Objetivo A => Transcreva o trecho do acórdão que vai desde "Em síntese alegou" até "os mesmos moravam.", incluindo estas últimas palavras.
Objetivo B => Dê seguimento ao acórdão da Relação de Guimarães a partir da última frase apresentada.

Acórdão nº 411/14.4T8VCT.G2 de Tribunal da Relação de Guimarães, 15 de Fevereiro de 2018

Magistrado ResponsávelJOS
Data da Resolução15 de Fevereiro de 2018
EmissorTribunal da Relação de Guimarães

Acordam os Juízes na 1ª Secção cível do Tribunal da Relação de Guimarães: 1. RELATÓRIO A aqui Recorrida intentou a presente acção declarativa de condenação sob a forma comum, contra os Recorrentes acima identificados, pedindo que: a) Se declare que à data da morte de L. Gonçalves, em 7 de Novembro de 2013, a Autora vivia com ele em comunhão de cama, mesa e habitação há 30 anos consecutivos, em condições análogas às dos cônjuges, declarando-se, assim, a união de facto entre a Autora e o falecido L. Gonçalves; b) Se declare que a Autora tem o direito real de habitação da casa de morada de família, sita na (…), Viana do Castelo, bem como, o direito ao uso do respectivo recheio, por um período de 30 anos; c) Se condene os RR a reconhecerem a união de facto supra referida em a) e reconhecerem o direito à habitação e uso do respectivo recheio referido em b), por período não inferior a trinta anos, sobre a casa de morada de família, correspondente ao artigo urbano ...º - Darque, (…), Viana do Castelo; d) Se condene o terceiro Réu a pagar à Autora uma indemnização no montante de €1.000,00 pelos danos morais sofridos.

Em síntese alegou que durante mais de 30 anos Autora viveu em união de fato, ou seja, em comunhão de cama, mesas e habitação com o falecido L. Gonçalves, como se marido e mulher fossem, o que perdurou até à sua morte; acontece que após a morte do referido L. Gonçalves, um dos filhos do mesmo – J. F., comunicou-lhe que teria de abandonar a casa e, no dia 21.11.2013, mudou as fechaduras da dita habitação em que os mesmos moravam.

Os réus contestaram, impugnando motivadamente os factos alegados pela autora, quanto à existência da união de facto entre o pai e a autora e negando o direito real de habitação que esta pretende fazer valer com a acção.

Concluem pela improcedência da acção, por não provada, com a sua consequente absolvição do pedido.

Instruída a causa, procedeu-se a realização de audiência final para prolação de sentença, com o seguinte dispositivo.

(…) julgo a presente acção procedente, por provada, e, em consequência, decido: a) Declarar que à data da morte de L. Gonçalves, em 7 de Novembro de 2013, a Autora vivia com ele em comunhão de cama, mesa e habitação há 30 anos consecutivos, em condições análogas às dos cônjuges, declarando-se, assim, a união de facto entre a Autora e o falecido L. Gonçalves; b) Declarar que a Autora tem o direito real de habitação da casa de morada de família, sita na (…), Viana do Castelo, bem como, o direito ao uso do respectivo recheio, por um período de 30 anos; c) Condenar os RR a reconhecerem a união de facto supra referida em a) e reconhecerem o direito à habitação e uso do respectivo recheio referido em b), por período não inferior a trinta anos, sobre a casa de morada de família, correspondente ao artigo urbano ...º (,,,), Viana do Castelo; d) Condenar o Réu J. F. Gonçalves a pagar à Autora C. Botelho, uma indemnização no montante de €1.000,00 ( mil euros ) a título de danos morais.

Segmento de dados =>
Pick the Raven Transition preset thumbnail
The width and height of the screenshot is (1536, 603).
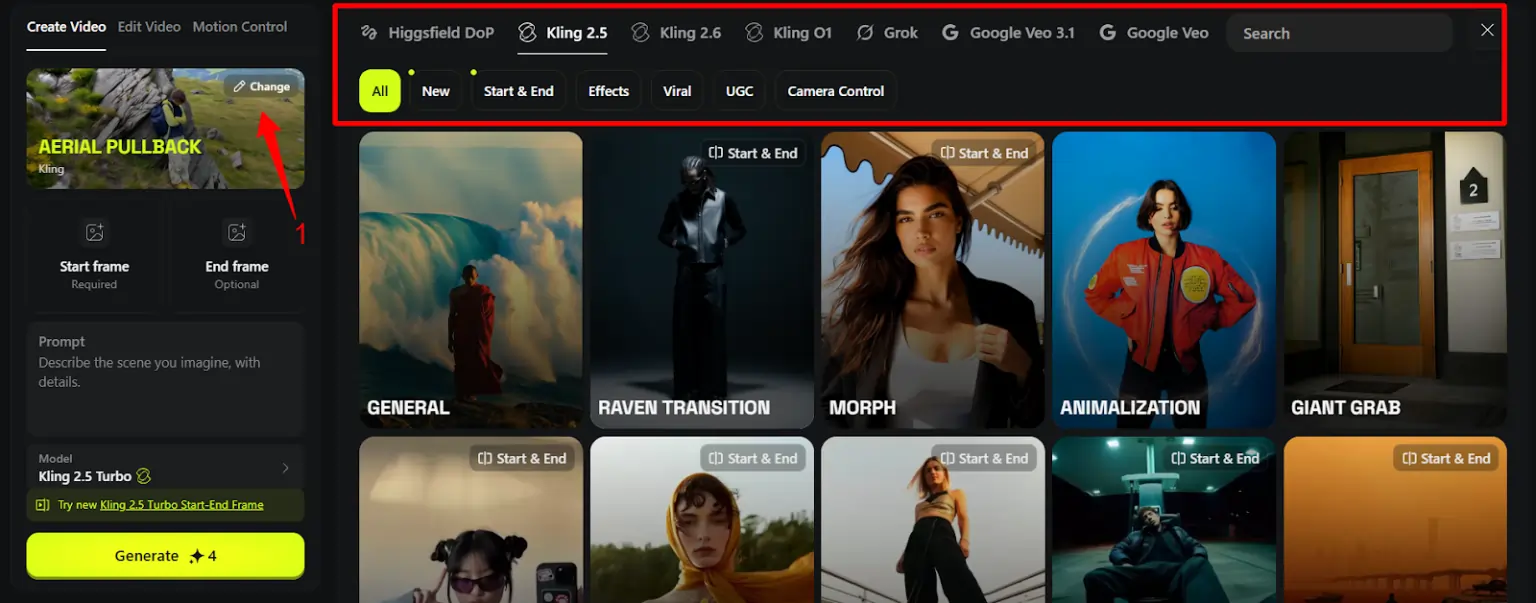[x=701, y=280]
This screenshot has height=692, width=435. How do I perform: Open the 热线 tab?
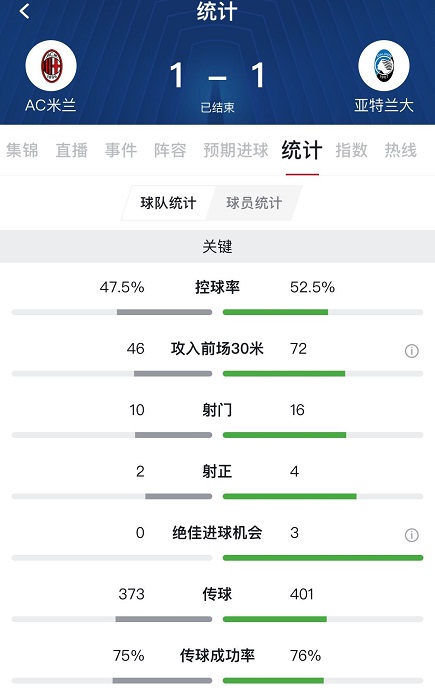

Resultado do exercício A =>
Em síntese alegou que durante mais de 30 anos Autora viveu em união de fato, ou seja, em comunhão de cama, mesas e habitação com o falecido L. Gonçalves, como se marido e mulher fossem, o que perdurou até à sua morte; acontece que após a morte do referido L. Gonçalves, um dos filhos do mesmo – J. F., comunicou-lhe que teria de abandonar a casa e, no dia 21.11.2013, mudou as fechaduras da dita habitação em que os mesmos moravam.

Resultado do exercício B =>
Custas a cargo dos Réus – artigo 527º, nº. 1, do Código de Processo Civil. Pelo exposto*Não se conformando com a decisão, dela apelaram os Réus, formulando, no final das suas alegações, as seguintes conclusões, que a seguir se reproduzem: I – O presente recurso versa a matéria de facto e a matéria de direito.

II – A douta sentença recorrida omitiu pronúncia quanto aos factos alegados nos itens 69º e 70º, 97º, 98º e 101º, 106º e 128º, 129º, 130º, 131º e 136º da contestação, não os dando nem como provados nem como não provados, e quanto aos documentos em que os recorrentes suportaram a alegação de tais factos, concretamente os documentos de fls. 269 - verso a 292 - verso dos autos (juntos com a contestação sob os documentos nºs 15, 16 a 19, 20 a 45 e 47 a 51), não os apreciando nem valorando em sede de fundamentação da decisão proferida quanto à matéria de facto.

III - Os factos sob juízo revelavam-se essenciais para aquilatar da existência da união de facto invocada pela A. com o falecido L. Gonçalves, maxime quanto à existência da alegada comunhão conjugal (cama, mesa e habitação).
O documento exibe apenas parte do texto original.